EXERCICE:
Selon l'extrait ci-dessous sur Descartes et la mort, de quoi l'homme est-il composé ?

EXTRAIT DE PAGE:

##########

La pensée sur la mort, développée par René Descartes (1596-1650), savant du
Dubito et du
Cogito, et glanée dans quelques-unes de ses lettres, est tributaire de sa conception de l'homme, composé d'un corps périssable et d'une âme immortelle, destinée à une éternité bienheureuse. Le temps de la vie ici-bas est si éphémère par rapport à l'éternité. Il convient donc de relativiser l'importance de sa durée:
«Mais, Monsieur, vous savez beaucoup mieux que moi que le temps que nous vivons en ce monde est si peu de choses en comparaison de l'éternité, que nous ne devons pas fort soucier si nous sommes pris quelques années plus tôt ou plus tard.» (Lettre à Colvius, le 14 juin 1637)

##########

DONNÉES FOURNIES:
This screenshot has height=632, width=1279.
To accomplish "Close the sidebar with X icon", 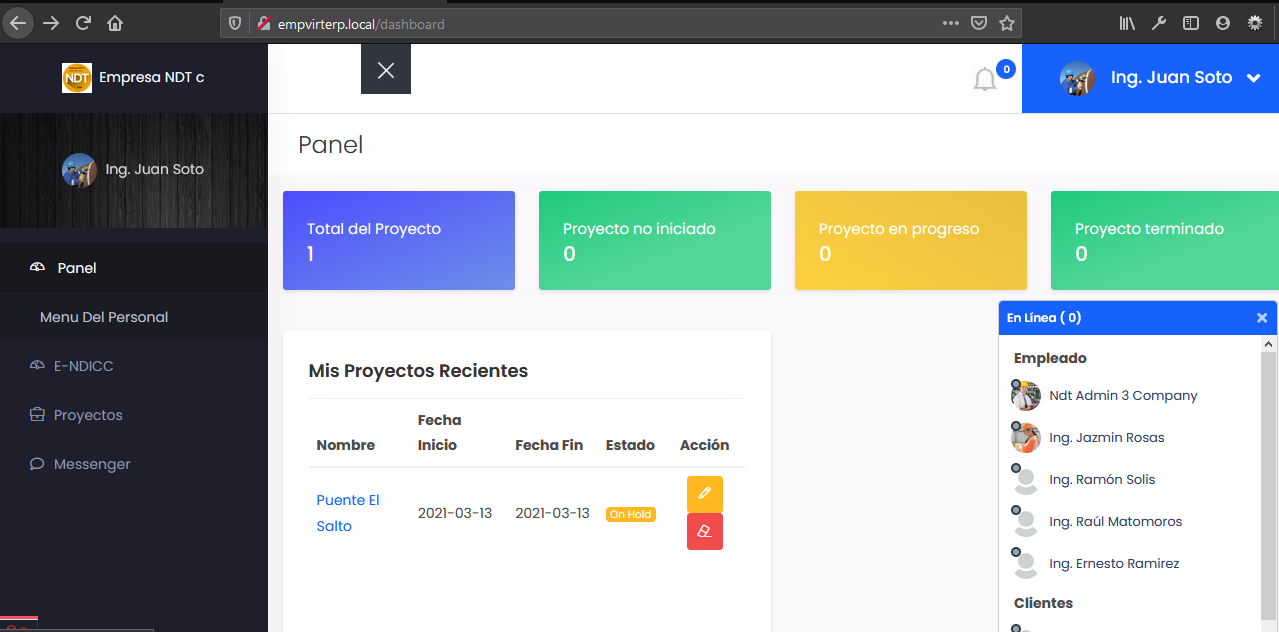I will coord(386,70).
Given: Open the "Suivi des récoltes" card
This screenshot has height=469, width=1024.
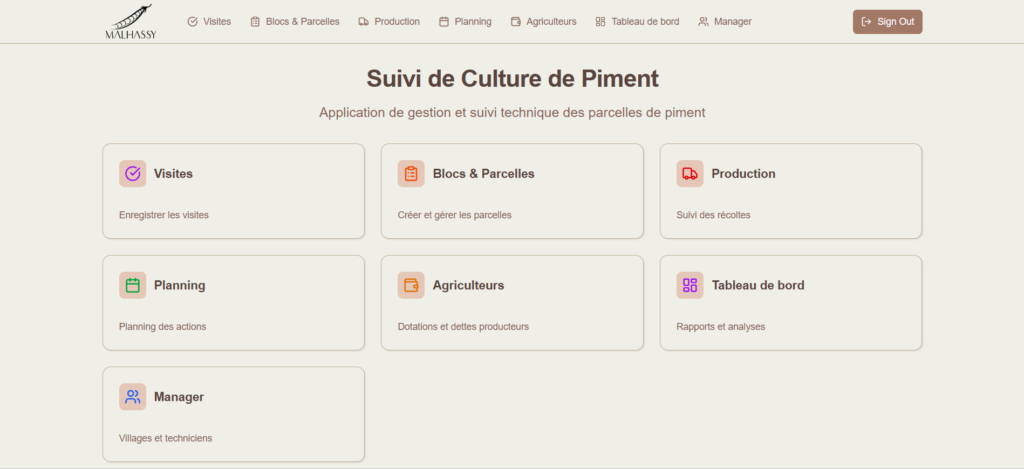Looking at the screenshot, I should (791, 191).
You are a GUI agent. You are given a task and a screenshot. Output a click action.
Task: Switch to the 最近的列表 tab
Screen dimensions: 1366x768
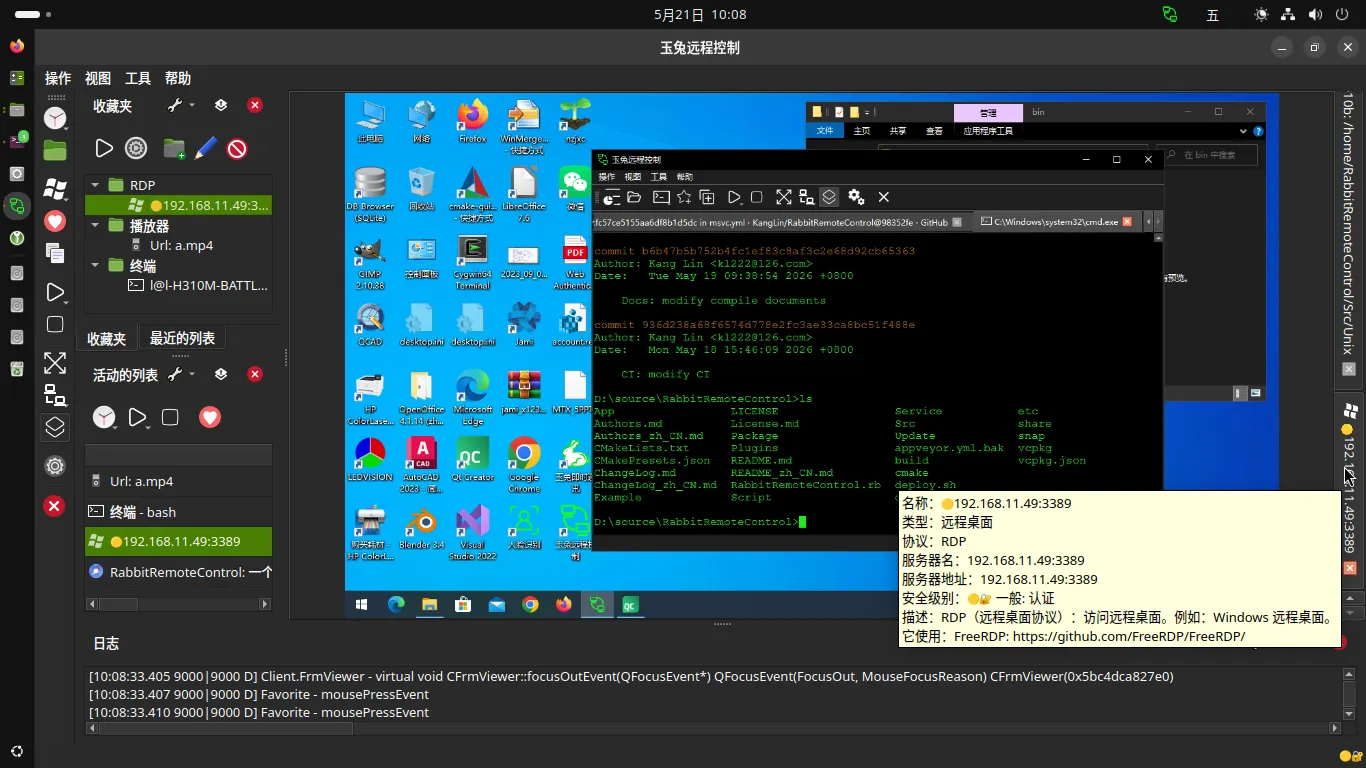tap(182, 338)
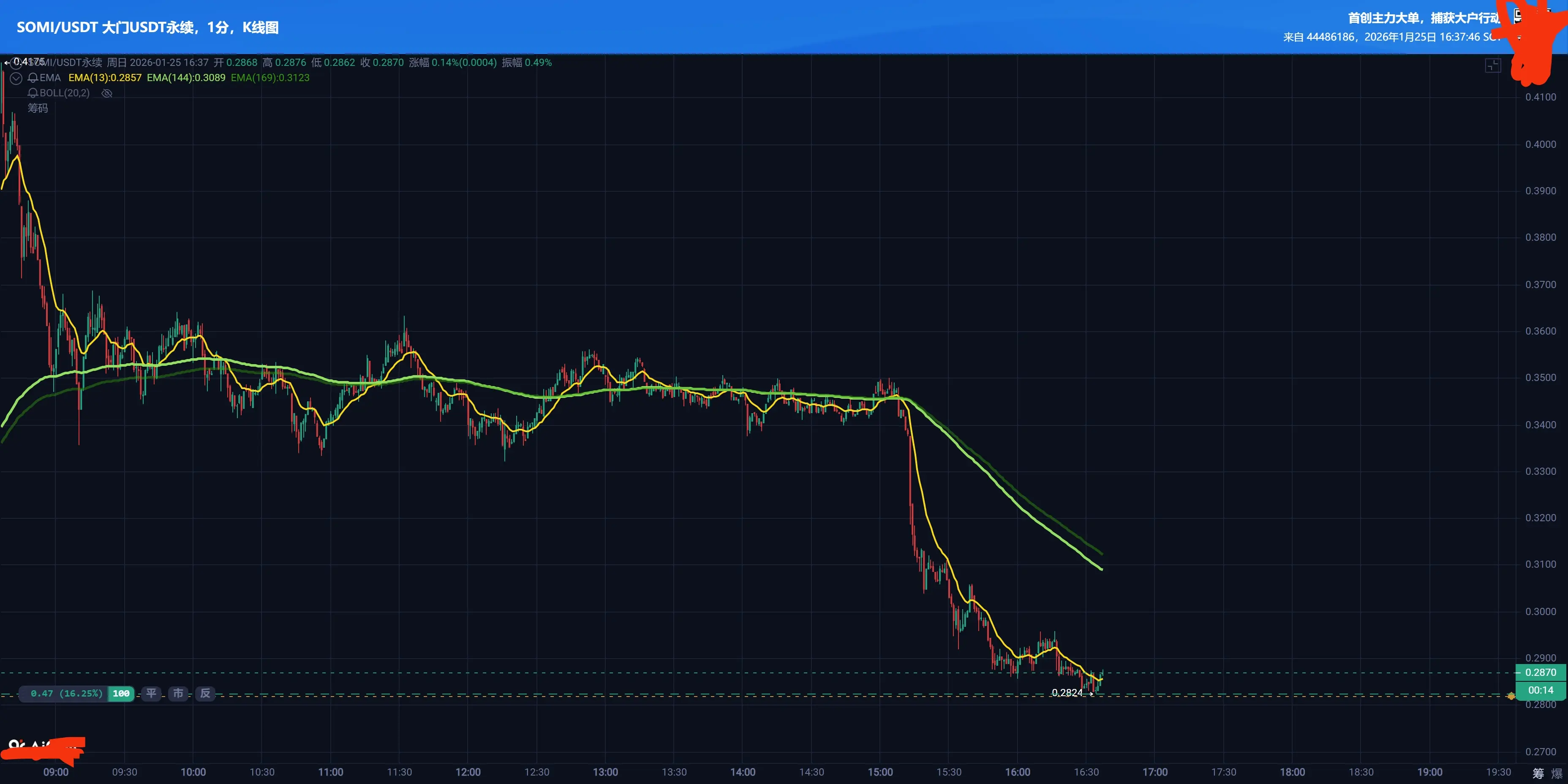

##########

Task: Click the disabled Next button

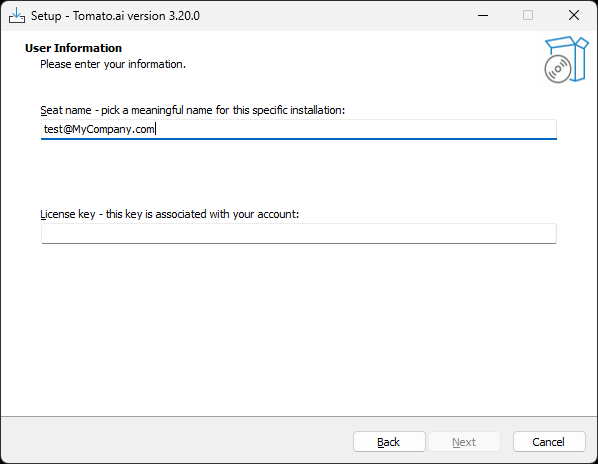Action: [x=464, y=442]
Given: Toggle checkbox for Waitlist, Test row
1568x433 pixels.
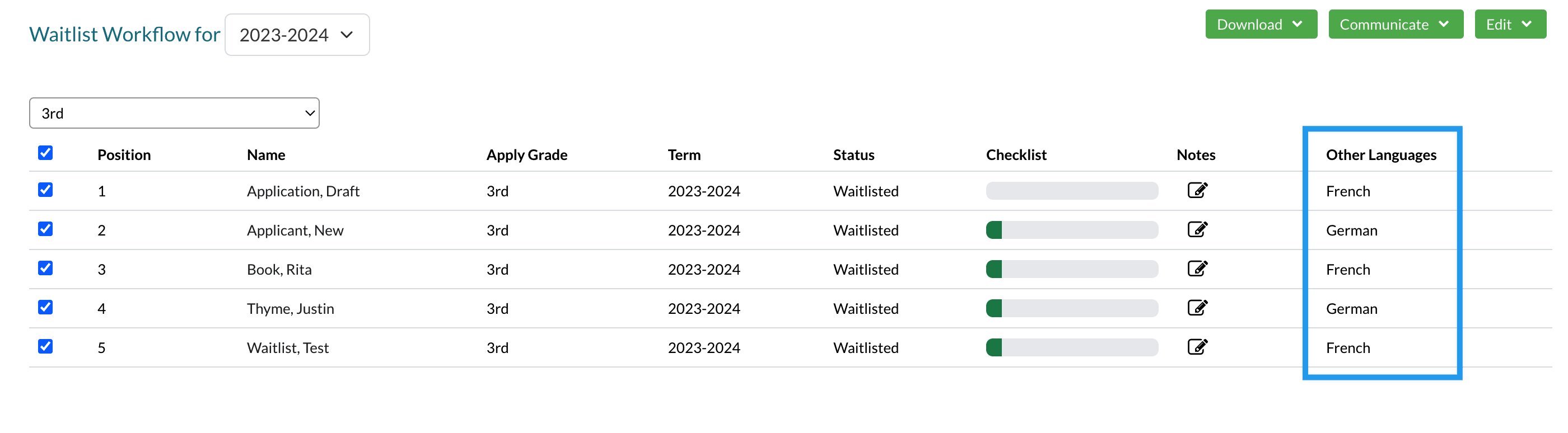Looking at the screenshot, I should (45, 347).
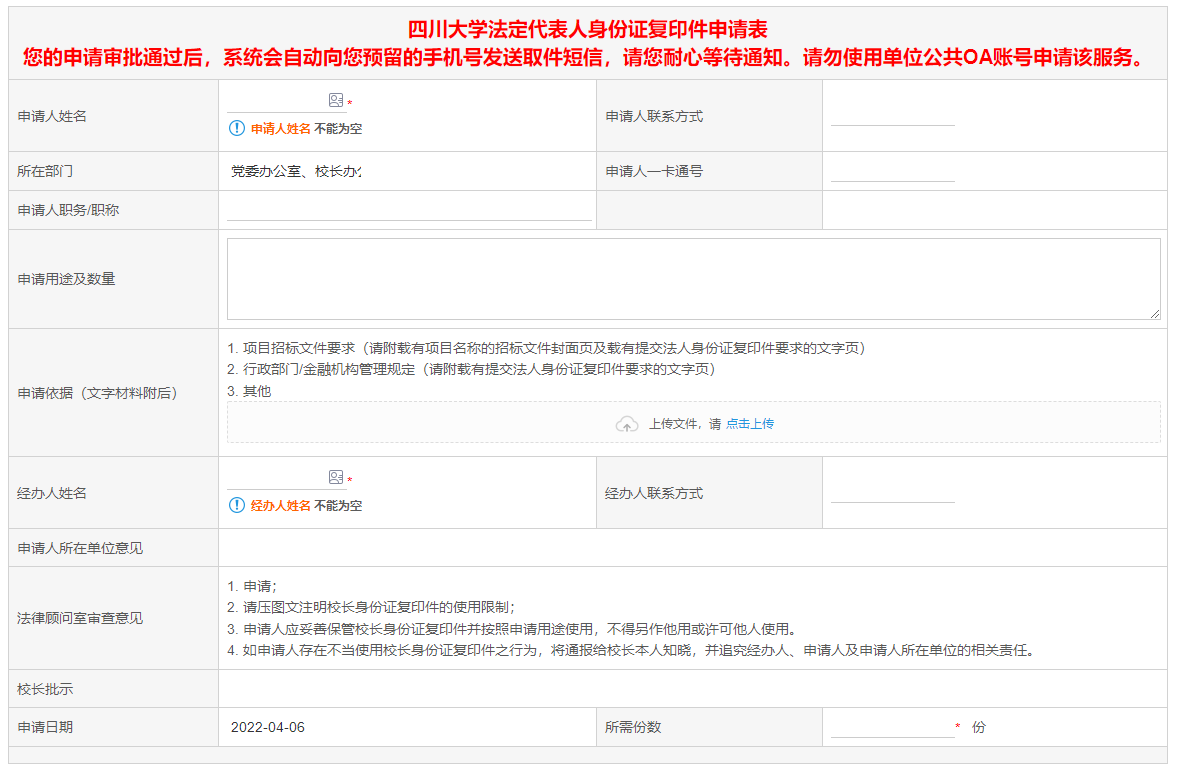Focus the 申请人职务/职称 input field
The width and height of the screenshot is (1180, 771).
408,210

##########

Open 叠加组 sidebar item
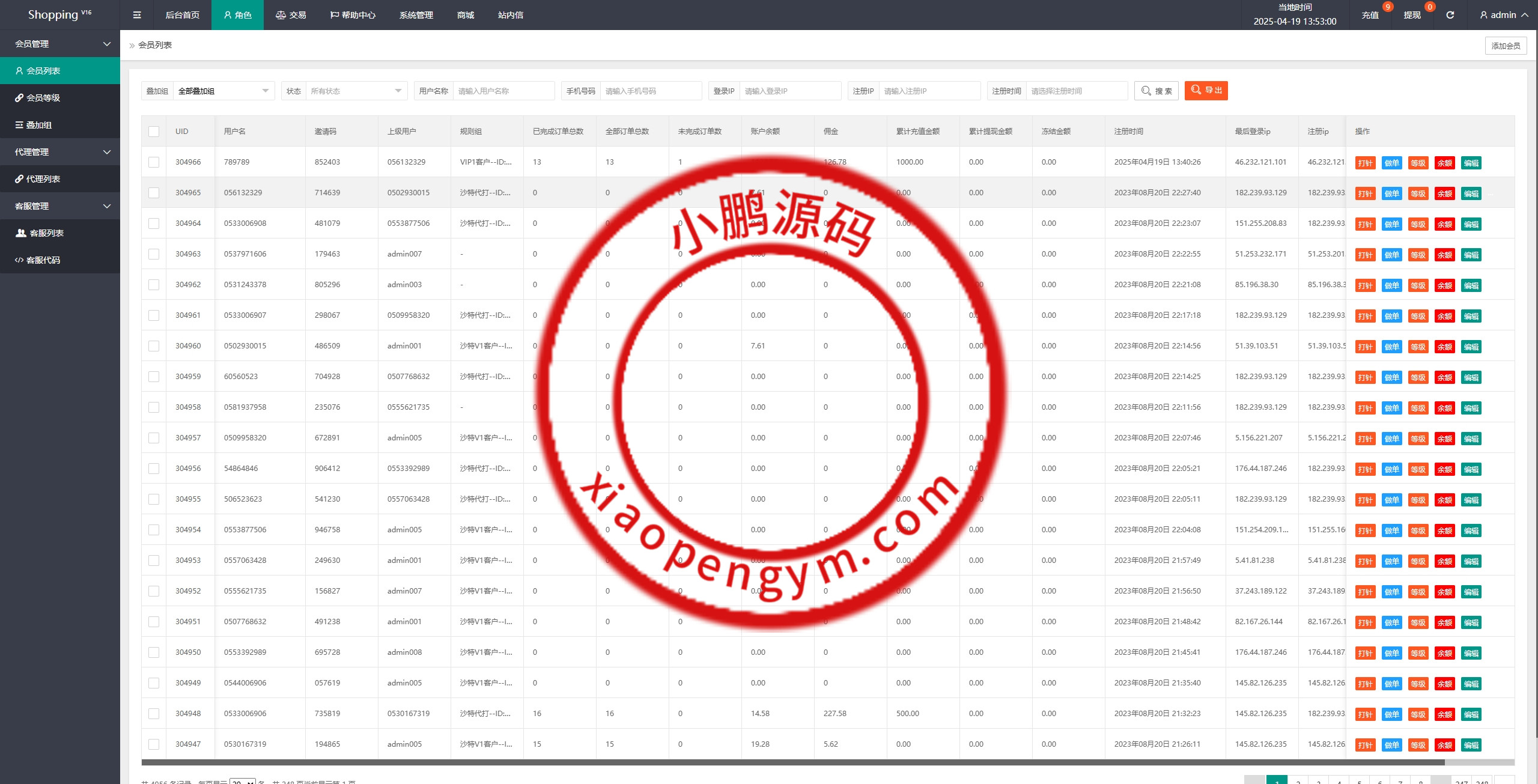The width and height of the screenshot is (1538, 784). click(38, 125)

##########

RÉPONSE:
D'un corps périssable et d'une âme immortelle.